### [Exercise brief]
In full and without deviation, write out the entries that follow.

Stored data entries
-=-=-
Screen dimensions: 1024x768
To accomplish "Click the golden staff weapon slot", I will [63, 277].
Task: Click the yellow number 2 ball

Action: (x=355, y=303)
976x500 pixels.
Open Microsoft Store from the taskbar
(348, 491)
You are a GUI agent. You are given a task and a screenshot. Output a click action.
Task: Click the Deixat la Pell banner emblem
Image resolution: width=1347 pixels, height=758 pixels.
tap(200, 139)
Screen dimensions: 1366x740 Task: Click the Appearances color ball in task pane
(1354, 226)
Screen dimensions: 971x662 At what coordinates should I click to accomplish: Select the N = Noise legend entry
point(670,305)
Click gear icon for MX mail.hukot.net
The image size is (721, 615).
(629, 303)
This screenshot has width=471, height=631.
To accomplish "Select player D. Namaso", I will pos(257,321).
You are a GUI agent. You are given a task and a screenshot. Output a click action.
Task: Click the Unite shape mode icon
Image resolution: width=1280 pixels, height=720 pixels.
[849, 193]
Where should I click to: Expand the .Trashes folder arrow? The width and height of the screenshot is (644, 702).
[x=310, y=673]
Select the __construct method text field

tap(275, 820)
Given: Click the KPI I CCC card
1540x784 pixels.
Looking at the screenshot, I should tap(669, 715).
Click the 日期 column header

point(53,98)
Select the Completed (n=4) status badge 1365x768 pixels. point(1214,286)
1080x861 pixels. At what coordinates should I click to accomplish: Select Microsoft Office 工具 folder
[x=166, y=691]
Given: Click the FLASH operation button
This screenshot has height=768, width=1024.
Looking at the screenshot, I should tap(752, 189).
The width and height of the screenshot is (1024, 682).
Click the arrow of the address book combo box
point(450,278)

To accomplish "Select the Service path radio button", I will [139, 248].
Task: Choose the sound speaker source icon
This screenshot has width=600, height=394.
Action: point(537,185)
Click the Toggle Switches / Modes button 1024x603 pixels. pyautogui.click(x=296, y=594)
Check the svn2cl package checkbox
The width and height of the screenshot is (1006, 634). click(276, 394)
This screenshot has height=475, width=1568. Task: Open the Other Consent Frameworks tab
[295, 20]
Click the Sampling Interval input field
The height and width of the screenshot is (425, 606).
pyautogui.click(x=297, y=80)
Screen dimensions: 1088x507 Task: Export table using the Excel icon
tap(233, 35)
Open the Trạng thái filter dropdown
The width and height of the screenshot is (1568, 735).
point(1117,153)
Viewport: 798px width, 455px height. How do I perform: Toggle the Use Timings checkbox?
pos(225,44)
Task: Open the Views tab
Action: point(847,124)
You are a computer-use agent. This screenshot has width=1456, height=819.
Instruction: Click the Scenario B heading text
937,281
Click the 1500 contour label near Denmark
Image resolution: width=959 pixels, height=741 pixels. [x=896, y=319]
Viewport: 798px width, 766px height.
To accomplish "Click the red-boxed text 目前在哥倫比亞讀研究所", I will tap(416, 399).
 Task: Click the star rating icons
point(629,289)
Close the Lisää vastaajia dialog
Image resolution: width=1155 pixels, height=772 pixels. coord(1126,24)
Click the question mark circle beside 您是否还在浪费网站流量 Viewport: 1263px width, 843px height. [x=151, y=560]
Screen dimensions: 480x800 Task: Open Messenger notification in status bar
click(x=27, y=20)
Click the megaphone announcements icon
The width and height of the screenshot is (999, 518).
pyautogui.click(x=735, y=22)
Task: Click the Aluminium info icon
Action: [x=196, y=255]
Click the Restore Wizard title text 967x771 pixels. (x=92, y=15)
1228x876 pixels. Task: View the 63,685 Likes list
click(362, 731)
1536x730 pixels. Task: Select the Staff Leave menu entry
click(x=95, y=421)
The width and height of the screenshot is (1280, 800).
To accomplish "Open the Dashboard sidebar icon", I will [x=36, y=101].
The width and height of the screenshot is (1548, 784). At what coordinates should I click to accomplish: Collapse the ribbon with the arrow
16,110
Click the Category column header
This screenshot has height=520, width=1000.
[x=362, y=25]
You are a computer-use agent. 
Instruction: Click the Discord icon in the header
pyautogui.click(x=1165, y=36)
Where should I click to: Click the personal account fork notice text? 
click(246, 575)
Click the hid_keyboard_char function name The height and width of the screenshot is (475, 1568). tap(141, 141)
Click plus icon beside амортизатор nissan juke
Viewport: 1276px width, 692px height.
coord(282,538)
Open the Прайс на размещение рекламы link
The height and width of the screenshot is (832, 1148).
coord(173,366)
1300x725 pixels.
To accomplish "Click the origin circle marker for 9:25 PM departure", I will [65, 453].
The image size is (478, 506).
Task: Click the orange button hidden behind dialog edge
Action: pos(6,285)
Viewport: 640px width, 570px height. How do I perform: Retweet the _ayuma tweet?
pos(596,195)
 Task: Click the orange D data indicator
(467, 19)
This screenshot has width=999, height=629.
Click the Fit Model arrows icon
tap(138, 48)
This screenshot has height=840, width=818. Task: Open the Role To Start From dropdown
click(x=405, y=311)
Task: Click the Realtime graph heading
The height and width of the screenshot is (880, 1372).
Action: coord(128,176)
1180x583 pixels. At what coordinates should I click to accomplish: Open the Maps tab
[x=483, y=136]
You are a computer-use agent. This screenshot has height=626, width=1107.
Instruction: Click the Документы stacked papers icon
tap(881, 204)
-=-=-
### [Exercise answer]
Screen dimensions: 1024x768
To accomplish "Click the golden staff weapon slot", I will [63, 277].
Task: Click the yellow number 2 ball

Action: (x=355, y=303)
976x500 pixels.
Open Microsoft Store from the taskbar
(348, 491)
You are a GUI agent. You are given a task and a screenshot. Output a click action.
Task: Click the Deixat la Pell banner emblem
Image resolution: width=1347 pixels, height=758 pixels.
tap(200, 139)
Screen dimensions: 1366x740 Task: Click the Appearances color ball in task pane
(1354, 226)
Screen dimensions: 971x662 At what coordinates should I click to accomplish: Select the N = Noise legend entry
point(670,305)
Click gear icon for MX mail.hukot.net
The image size is (721, 615).
(629, 303)
This screenshot has width=471, height=631.
To accomplish "Select player D. Namaso", I will pos(257,321).
You are a GUI agent. You are given a task and a screenshot. Output a click action.
Task: Click the Unite shape mode icon
Image resolution: width=1280 pixels, height=720 pixels.
[849, 193]
Where should I click to: Expand the .Trashes folder arrow? The width and height of the screenshot is (644, 702).
[x=310, y=673]
Select the __construct method text field

tap(275, 820)
Given: Click the KPI I CCC card
1540x784 pixels.
Looking at the screenshot, I should tap(669, 715).
Click the 日期 column header

point(53,98)
Select the Completed (n=4) status badge 1365x768 pixels. point(1214,286)
1080x861 pixels. At what coordinates should I click to accomplish: Select Microsoft Office 工具 folder
[x=166, y=691]
Given: Click the FLASH operation button
This screenshot has height=768, width=1024.
Looking at the screenshot, I should tap(752, 189).
The width and height of the screenshot is (1024, 682).
Click the arrow of the address book combo box
point(450,278)

To accomplish "Select the Service path radio button", I will [139, 248].
Task: Choose the sound speaker source icon
This screenshot has width=600, height=394.
Action: point(537,185)
Click the Toggle Switches / Modes button 1024x603 pixels. pyautogui.click(x=296, y=594)
Check the svn2cl package checkbox
The width and height of the screenshot is (1006, 634). click(276, 394)
This screenshot has height=475, width=1568. Task: Open the Other Consent Frameworks tab
[295, 20]
Click the Sampling Interval input field
The height and width of the screenshot is (425, 606).
pyautogui.click(x=297, y=80)
Screen dimensions: 1088x507 Task: Export table using the Excel icon
tap(233, 35)
Open the Trạng thái filter dropdown
The width and height of the screenshot is (1568, 735).
point(1117,153)
Viewport: 798px width, 455px height. How do I perform: Toggle the Use Timings checkbox?
pos(225,44)
Task: Open the Views tab
Action: point(847,124)
You are a computer-use agent. This screenshot has width=1456, height=819.
Instruction: Click the Scenario B heading text
937,281
Click the 1500 contour label near Denmark
Image resolution: width=959 pixels, height=741 pixels. [x=896, y=319]
Viewport: 798px width, 766px height.
To accomplish "Click the red-boxed text 目前在哥倫比亞讀研究所", I will tap(416, 399).
 Task: Click the star rating icons
point(629,289)
Close the Lisää vastaajia dialog
Image resolution: width=1155 pixels, height=772 pixels. coord(1126,24)
Click the question mark circle beside 您是否还在浪费网站流量 Viewport: 1263px width, 843px height. [x=151, y=560]
Screen dimensions: 480x800 Task: Open Messenger notification in status bar
click(x=27, y=20)
Click the megaphone announcements icon
The width and height of the screenshot is (999, 518).
pyautogui.click(x=735, y=22)
Task: Click the Aluminium info icon
Action: [x=196, y=255]
Click the Restore Wizard title text 967x771 pixels. (x=92, y=15)
1228x876 pixels. Task: View the 63,685 Likes list
click(362, 731)
1536x730 pixels. Task: Select the Staff Leave menu entry
click(x=95, y=421)
The width and height of the screenshot is (1280, 800).
To accomplish "Open the Dashboard sidebar icon", I will [x=36, y=101].
The width and height of the screenshot is (1548, 784). At what coordinates should I click to accomplish: Collapse the ribbon with the arrow
16,110
Click the Category column header
This screenshot has height=520, width=1000.
[x=362, y=25]
You are a computer-use agent. 
Instruction: Click the Discord icon in the header
pyautogui.click(x=1165, y=36)
Where should I click to: Click the personal account fork notice text? 
click(246, 575)
Click the hid_keyboard_char function name The height and width of the screenshot is (475, 1568). tap(141, 141)
Click plus icon beside амортизатор nissan juke
Viewport: 1276px width, 692px height.
coord(282,538)
Open the Прайс на размещение рекламы link
The height and width of the screenshot is (832, 1148).
coord(173,366)
1300x725 pixels.
To accomplish "Click the origin circle marker for 9:25 PM departure", I will [65, 453].
The image size is (478, 506).
Task: Click the orange button hidden behind dialog edge
Action: pos(6,285)
Viewport: 640px width, 570px height. How do I perform: Retweet the _ayuma tweet?
pos(596,195)
 Task: Click the orange D data indicator
(467, 19)
This screenshot has width=999, height=629.
Click the Fit Model arrows icon
tap(138, 48)
This screenshot has height=840, width=818. Task: Open the Role To Start From dropdown
click(x=405, y=311)
Task: Click the Realtime graph heading
The height and width of the screenshot is (880, 1372).
Action: coord(128,176)
1180x583 pixels. At what coordinates should I click to accomplish: Open the Maps tab
[x=483, y=136]
You are a computer-use agent. This screenshot has height=626, width=1107.
Instruction: Click the Документы stacked papers icon
tap(881, 204)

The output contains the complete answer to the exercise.